Nilai tukar rupiah melemah tajam pada Februari 2025, bahkan menyentuh level terendah sepanjang sejarah. Pada perdagangan Jumat (27/2/2025), rupiah ditutup di Rp16.575 per US$, melemah 0,79% dalam sehari dan turun 1,69% sepanjang pekan ini. Tren negatif ini berlanjut sejak Oktober 2024, menjadikannya periode pelemahan terburuk sejak Mei-Oktober 2023.

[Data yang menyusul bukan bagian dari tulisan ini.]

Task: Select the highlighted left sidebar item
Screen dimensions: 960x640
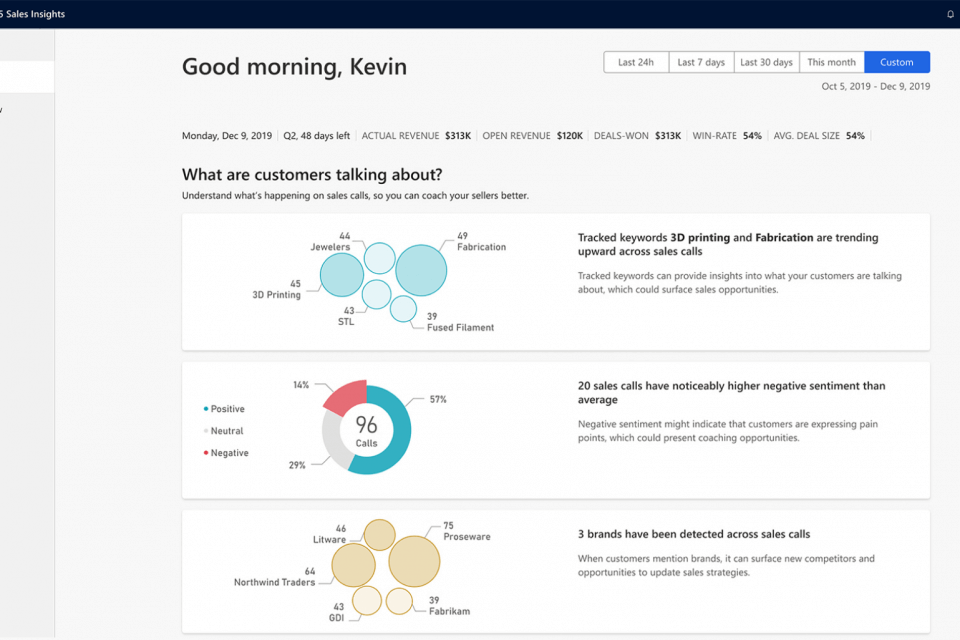Action: (27, 77)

Pelemahan rupiah tak lepas dari faktor eksternal, terutama kebijakan ekonomi Amerika Serikat di bawah Presiden Donald Trump. Sejak Trump terpilih pada 5 November 2024, rupiah telah terdepresiasi Rp845 atau sekitar 5,1%. Kebijakan proteksionisme yang diusung Trump mendorong penguatan dolar AS, membuat investor global menarik modalnya dari negara berkembang seperti Indonesia.
Trump semakin memperkuat kebijakan tarif impornya dengan mengumumkan bea masuk baru terhadap Meksiko dan Kanada sebesar 25%, serta tambahan 10% untuk China. Langkah ini meningkatkan ketidakpastian ekonomi global dan memicu arus modal keluar dari pasar negara berkembang. Indeks dolar AS pun melonjak ke level tertinggi sejak November 2022, menambah tekanan bagi rupiah.
Di dalam negeri, depresiasi rupiah semakin memperumit tantangan ekonomi bagi pemerintahan Presiden Prabowo Subianto. Bank Indonesia diprediksi akan terus melakukan intervensi guna menstabilkan mata uang Garuda, sementara sektor industri yang bergantung pada impor harus menghadapi kenaikan biaya produksi.
Pelemahan rupiah yang tajam ini menjadi perhatian utama bagi investor dan pelaku ekonomi. Dengan ketidakpastian global yang masih tinggi, rupiah berpotensi terus tertekan jika kebijakan proteksionisme AS semakin agresif dan bank sentral AS menunda pemangkasan suku bunga.